As evident from the observations made at pages 305 to 307 of the 7th Edition of Craies on
Statute Law and noticed with approval in Hukam Chand v. Union of India [AIR 1972 SC
2427], there are three kinds of laying which are generally used by the Legislature. These
Three kinds of laying are described and dealt with in Craies on Statute Law as under:
(i) Laying without further procedure,
(ii) Laying subject to negative resolution,
(iii) Laying subject to affirmative resolution.
(i) Simple laying. – The most obvious example is in Section 10(2) of the 1946 Act. In earlier
days, before the idea of laying in draft had been introduced, there was a provision for laying
rules, etc., for a period during which time they were not in operation and could be thrown out
without ever having come into operation (compare Merchant Shipping Act, 1894, Section
417; Inebriates Act, 1898, Section 21) but this is not used now.
(ii) Negative resolution. – Instruments so laid have immediate operative effect but are subject
to annulment within forty days without prejudice to a new instrument being made.

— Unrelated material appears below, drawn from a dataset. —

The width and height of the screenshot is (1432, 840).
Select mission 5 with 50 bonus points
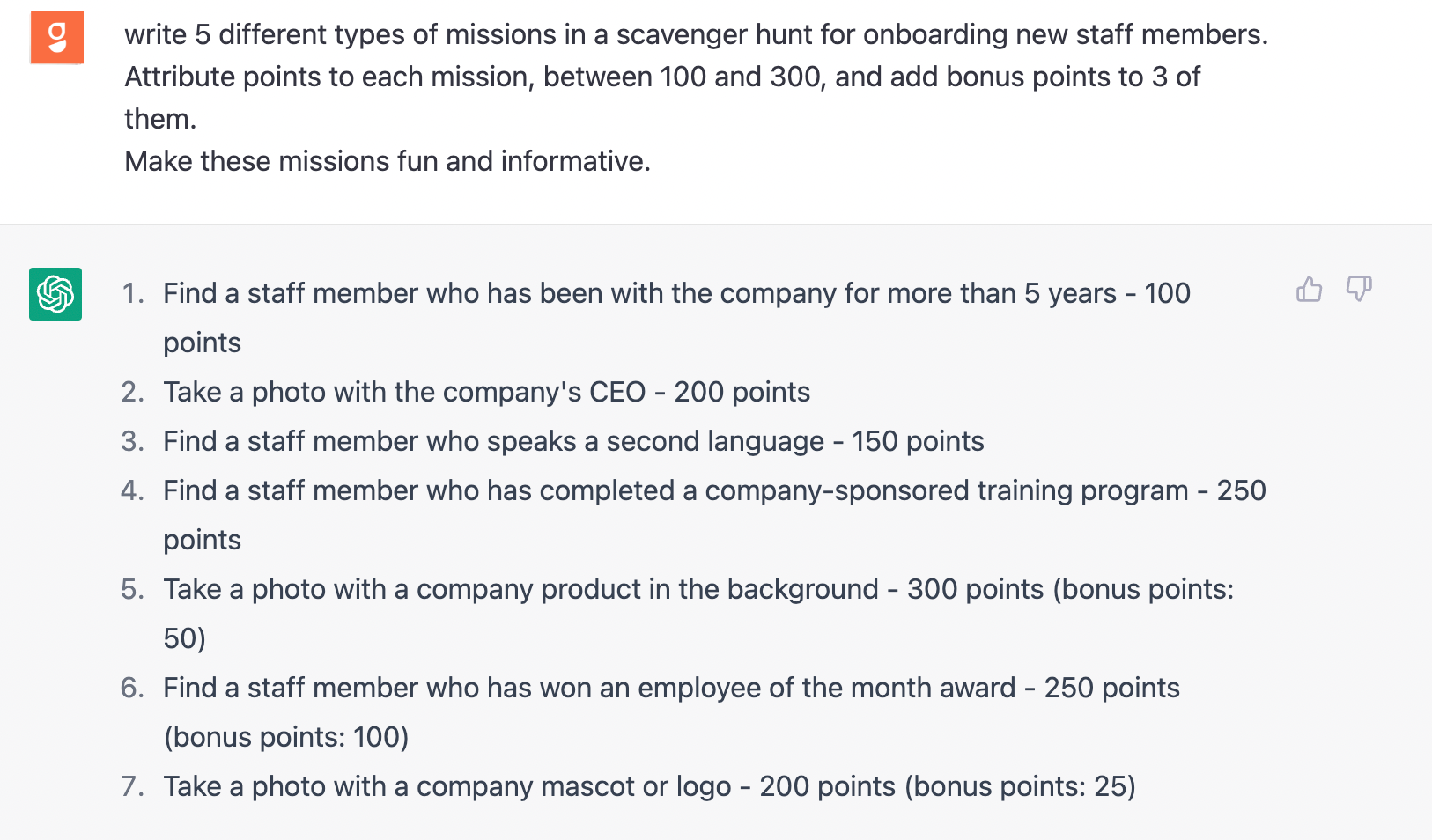698,589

The
phraseology generally used is “subject to annulment in pursuance of a resolution of either
House of Parliament”. This is by far the commonest form of laying. It acts mostly as a
deterrent and sometimes forces a Minister (in Sir Cecil Carr’s phrase) to “buy off opposition”

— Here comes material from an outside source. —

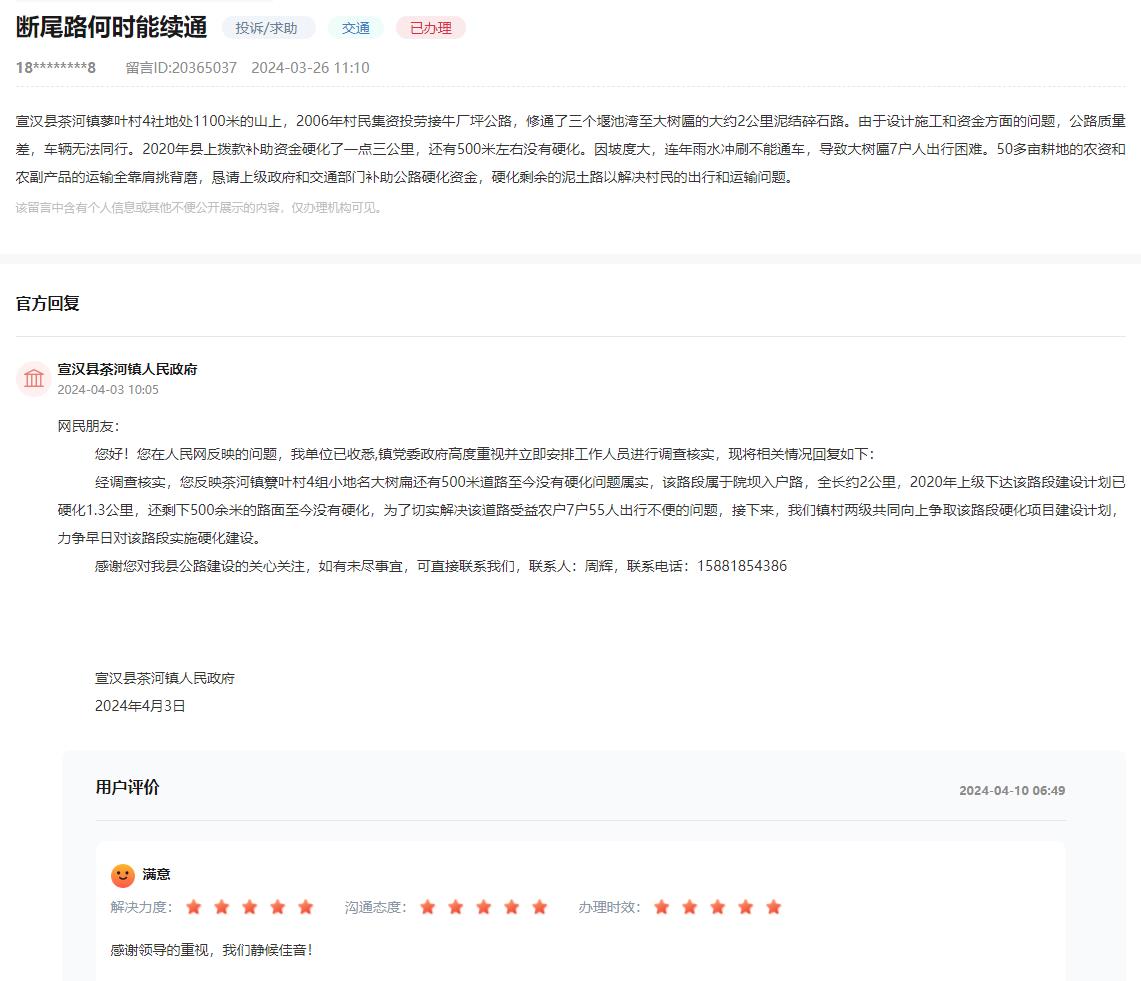This screenshot has width=1141, height=981.
Task: Select the first star under 沟通态度
Action: click(x=428, y=907)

by promising some modification.
(iii) Affirmative resolution.- The phraseology here is normally “no order shall be made unless
a draft has been laid before Parliament and has been approved by a resolution of each House
of Parliament.” Normally, no time limit is fixed for obtaining approval – none is necessary
70
because the Government will naturally take the earliest opportunity of bringing it up for
approval – but Section 16(3) of the Housing (Financial and Miscellaneous Provisions) Act,
1946 did impose a limit of forty days. An old form (not much used nowadays) provided for an
order to be made but not to become operative until a resolution of both Houses of Parliament
had been obtained. This form was used in Section 10(4) of the Read Traffic Act, 1930. The
affirmative resolution procedure necessitates a debate in every case. This means that one
object of delegation of legislation (viz. saving the time of Parliament) is to some extent
defeated. The procedure therefore is sparingly used and is more or less reserved to cases
where the order almost amounts to an Act, by effecting changes which approximate to true
legislation, or where the order replaces local Acts or provisional orders and, most important
of all, where the spending, etc. of public money is affected.

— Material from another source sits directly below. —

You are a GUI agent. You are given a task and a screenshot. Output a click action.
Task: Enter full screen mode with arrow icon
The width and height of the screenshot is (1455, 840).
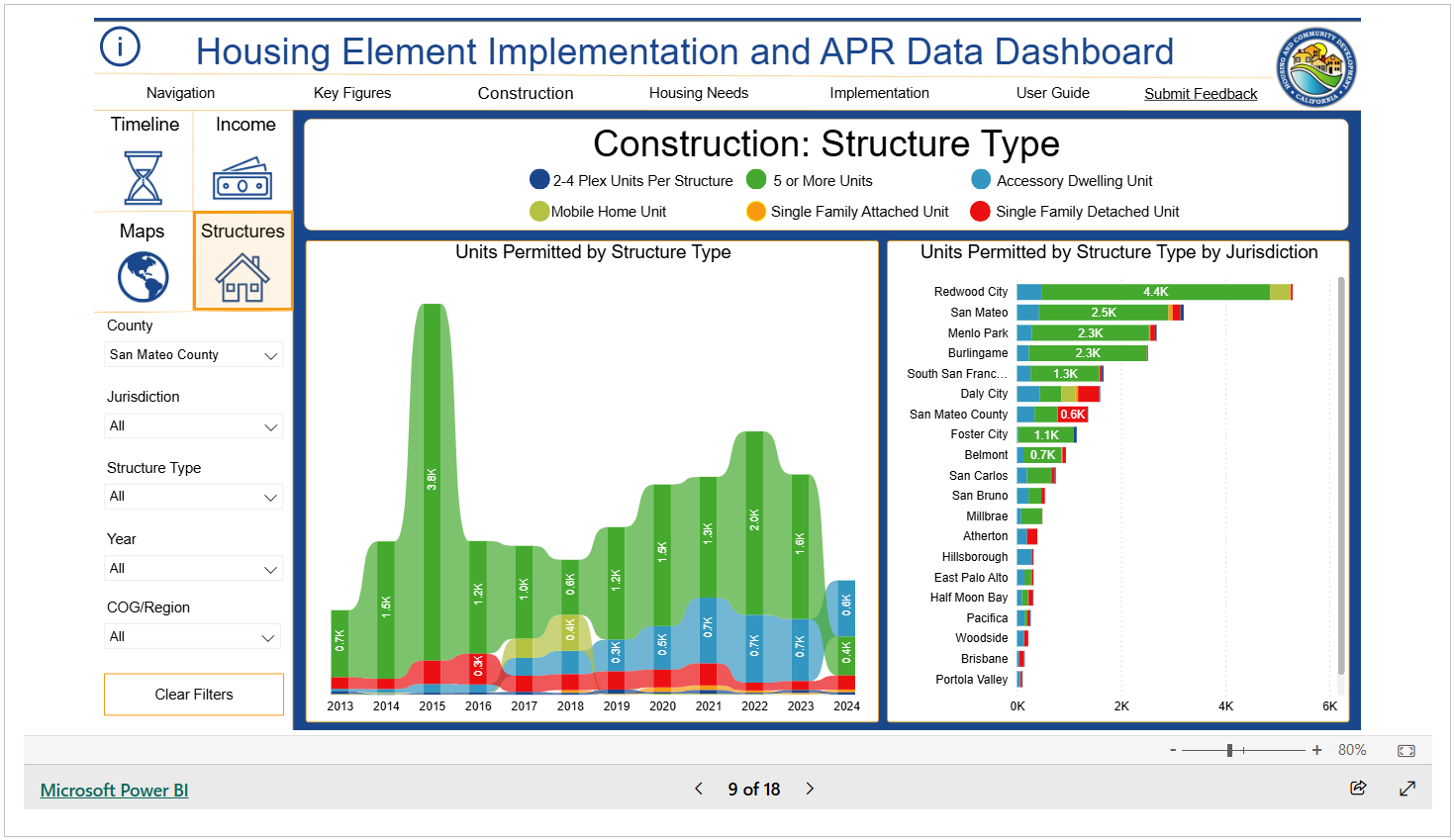1406,788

Sometimes where speedy or secret action is required (e.g. the imposition ( import duties), the
order is laid with immediate operation but has to be confirmed within a certain period [cf.
Import Duties Act, 1958, Section 13(4)]. This process of acting first and getting approval after
has also been adopted in the Emergency Powers Act, 1920 under which a state of emergency
can be proclaimed and regulations made. The proclamation must be immediately
communicated to Parliament and does not have effect for longer than a month; but it can be
replaced by another proclamation. Any regulations made under the proclamation are to be laid
before Parliament immediately and do not continue in force after the expiration of seven days
from the time when they are so laid unless a resolution is passed by both Houses providing for
their continuance. - Now at page 317 of the aforesaid Edition of Craies on Statute Law, the questions whether
the direction to lay the rules before Parliament is mandatory or merely directory and whether
laying is a condition precedent to their operation or may be neglected without prejudice to the
effect of the rules are answered by saying that “each case must depend on its own
circumstances or the wording of the statute under which the rules are made”. In the instant
case, it would be noticed that sub-section (6) of Section 3 of the Act merely provides that
every order made under Section 3 by the Central Government or by any officer or authority of
the Central Government shall be laid before both Houses of Parliament, as soon as may be,
after it is made. It does not provide that it shall be subject to the negative or the affirmative
resolution by either House of Parliament. It also does not provide that it shall be open to the
Parliament to approve or disapprove the order made under Section 3 of the Act. It does not
even say that it shall be subject to any modification which either House of Parliament may in
its wisdom think it necessary to provide. It does not even specify the period for which the
order is to be laid before both Houses of Parliament nor does it provide any penalty for nonobservance of or non-compliance with the direction as to the laying of the order before both
Houses of Parliament. It would also be noticed that the requirement as to the laying of the
order before both Houses of Parliament is not a condition precedent but subsequent to the
making of the order. In other words, there is no prohibition to the making of the orders
without the approval of both Houses of Parliament. In these circumstances, we are clearly of
the view that the requirement as to laying contained in sub-section (6) of Section 3 of the Act
falls within the first category, i.e. “simple laying” and is directory not mandatory. We are
fortified in this view by a catena of decisions, both English and Indian. In Bailey v.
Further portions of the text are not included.